Differences with great original repository

All datas published to RabbitMQ are persistent + the queue must be durable.

Configuration (Docker)

  • MIN_VALUE - Define the minimum value generated by float or integer
  • MAX_VALUE - Define the maximum value generated by float or integer
  • SENZING_DATA_TEMPLATE - (Already possible on original repository, for documentation) Define a new template for the random JSON generator. For example : '{"SENSOR":"Temp1","DATE":"date_now", "VALUE":"float"}'.

For RabbitMQ:

  • SENZING_RABBITMQ_EXCHANGE - Define the RabbitMQ Exchange to which you want to send messages.
  • SENZING_RABBITMQ_ROUTINGKEY - Define the RoutingKey used to send messages.
Cases (see details in logs):
  • If you defined a SENZING_RABBITMQ_EXCHANGE:
    • If you do not define a SENZING_RABBITMQ_ROUTINGKEY, the messages will be send to your Exchange, with an empty RoutingKey ('')
    • If you define a SENZING_RABBITMQ_ROUTINGKEY, the messages will be send to your Exchange with your RoutingKey
  • If you did not define a SENZING_RABBITMQ_EXCHANGE but you defined a SENZING_RABBITMQ_QUEUE:
    • A durable Queue named SENZING_RABBITMQ_QUEUE will be created, if it does not exist.
    • Messages will be send to the empty Exchange ('') with RoutingKey named with your Queue name. So messages will arrived in your (new) defined Queue.

Type of variables

From the original repository

  • address_city
  • address_state
  • address_street
  • address_zipcode
  • date_of_birth - Between 1950 and 2018
  • first_name
  • last_name
  • gender

New in this repository

  • date_now -- Current timestamp
  • integer -- Integer value between MIN_VALUE and MAX_VALUE (see above)
  • float -- Float value between MIN_VALUE and MAX_VALUE (see above)

mock-data-generator

Overview

The mock-data-generator.py python script produces mock data for Senzing. The senzing/mock-data-generator docker image produces mock data for Senzing for use in docker formations (e.g. docker-compose, kubernetes).
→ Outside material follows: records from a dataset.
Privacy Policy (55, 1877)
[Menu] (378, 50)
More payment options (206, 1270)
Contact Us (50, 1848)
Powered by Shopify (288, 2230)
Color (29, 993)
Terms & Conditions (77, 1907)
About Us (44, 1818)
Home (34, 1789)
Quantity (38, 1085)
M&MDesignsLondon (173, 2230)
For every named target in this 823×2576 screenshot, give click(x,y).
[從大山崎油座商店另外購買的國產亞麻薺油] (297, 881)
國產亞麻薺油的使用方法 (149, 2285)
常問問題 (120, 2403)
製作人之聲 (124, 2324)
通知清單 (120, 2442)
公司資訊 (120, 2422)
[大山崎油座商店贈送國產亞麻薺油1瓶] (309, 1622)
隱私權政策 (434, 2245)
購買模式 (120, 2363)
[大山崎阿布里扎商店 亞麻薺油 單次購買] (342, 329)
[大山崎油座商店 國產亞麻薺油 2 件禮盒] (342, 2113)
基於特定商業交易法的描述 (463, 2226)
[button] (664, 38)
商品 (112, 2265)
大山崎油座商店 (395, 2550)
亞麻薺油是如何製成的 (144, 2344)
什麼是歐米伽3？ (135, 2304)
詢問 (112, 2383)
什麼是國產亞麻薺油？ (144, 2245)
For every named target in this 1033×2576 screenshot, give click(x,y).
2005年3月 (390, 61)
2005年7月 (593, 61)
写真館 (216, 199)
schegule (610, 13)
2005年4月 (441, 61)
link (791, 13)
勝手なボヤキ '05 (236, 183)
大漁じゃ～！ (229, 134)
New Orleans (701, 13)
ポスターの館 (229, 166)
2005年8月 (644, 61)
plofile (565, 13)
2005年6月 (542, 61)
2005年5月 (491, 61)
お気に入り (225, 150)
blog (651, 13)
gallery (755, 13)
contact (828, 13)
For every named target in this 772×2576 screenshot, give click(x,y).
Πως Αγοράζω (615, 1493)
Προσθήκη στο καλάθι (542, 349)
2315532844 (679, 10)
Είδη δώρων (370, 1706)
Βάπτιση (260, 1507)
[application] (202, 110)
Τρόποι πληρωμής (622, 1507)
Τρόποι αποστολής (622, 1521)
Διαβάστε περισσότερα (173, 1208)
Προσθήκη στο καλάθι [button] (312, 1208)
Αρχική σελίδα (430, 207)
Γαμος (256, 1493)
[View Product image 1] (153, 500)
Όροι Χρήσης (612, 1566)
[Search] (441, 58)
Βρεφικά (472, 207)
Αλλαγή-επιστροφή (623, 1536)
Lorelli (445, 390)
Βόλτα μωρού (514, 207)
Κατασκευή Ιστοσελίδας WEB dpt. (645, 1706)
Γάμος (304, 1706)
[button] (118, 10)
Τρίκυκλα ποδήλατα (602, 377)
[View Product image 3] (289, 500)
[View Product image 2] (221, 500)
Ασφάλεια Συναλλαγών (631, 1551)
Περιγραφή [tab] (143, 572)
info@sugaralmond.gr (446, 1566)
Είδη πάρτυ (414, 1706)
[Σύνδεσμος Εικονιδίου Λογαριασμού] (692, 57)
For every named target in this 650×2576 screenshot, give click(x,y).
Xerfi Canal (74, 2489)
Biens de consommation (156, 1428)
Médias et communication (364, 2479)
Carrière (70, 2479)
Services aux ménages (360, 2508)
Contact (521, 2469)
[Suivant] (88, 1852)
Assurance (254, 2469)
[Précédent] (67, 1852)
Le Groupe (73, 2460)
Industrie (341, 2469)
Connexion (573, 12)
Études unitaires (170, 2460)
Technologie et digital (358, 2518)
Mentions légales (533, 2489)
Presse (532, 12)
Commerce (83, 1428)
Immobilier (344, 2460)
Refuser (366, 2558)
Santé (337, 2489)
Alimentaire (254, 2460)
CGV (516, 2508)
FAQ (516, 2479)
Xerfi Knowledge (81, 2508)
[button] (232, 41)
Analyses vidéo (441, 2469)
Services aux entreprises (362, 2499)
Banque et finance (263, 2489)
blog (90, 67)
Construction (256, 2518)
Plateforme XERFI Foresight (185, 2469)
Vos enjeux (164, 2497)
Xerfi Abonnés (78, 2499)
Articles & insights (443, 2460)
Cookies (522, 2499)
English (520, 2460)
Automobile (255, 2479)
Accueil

mock-data-generator.py has a number of subcommands for performing different types of Senzing mock data creation.

To see all of the subcommands, run:

$ ./mock-data-generator.py --help
usage: mock-data-generator.py [-h]
                              {version,random-to-stdout,random-to-kafka,url-to-stdout,url-to-kafka}
                              ...

Generate mock data from a URL-addressable file or templated random data. For
more information, see https://github.com/Senzing/mock-data-generator

positional arguments:
  {version,random-to-stdout,random-to-kafka,url-to-stdout,url-to-kafka}
                        Subcommands (SENZING_SUBCOMMAND):
    version             Print version of mock-data-generator.py.
    random-to-stdout    Send random data to STDOUT
    random-to-kafka     Send random data to Kafka
    random-to-rabbitmq  Send random data to RabbitMQ
    url-to-stdout       Send HTTP or file data to STDOUT
    url-to-kafka        Send HTTP or file data to Kafka
    url-to-rabbitmq     Send HTTP or file data to RabbitMQ

optional arguments:
  -h, --help            show this help message and exit

To see the options for a subcommand, run commands like:

./mock-data-generator.py random-to-stdout --help

Contents

Using Command Line

Install

See Clone repository.

Install dependencies

  1. YUM installs - For Red Hat, CentOS, openSuse, and others.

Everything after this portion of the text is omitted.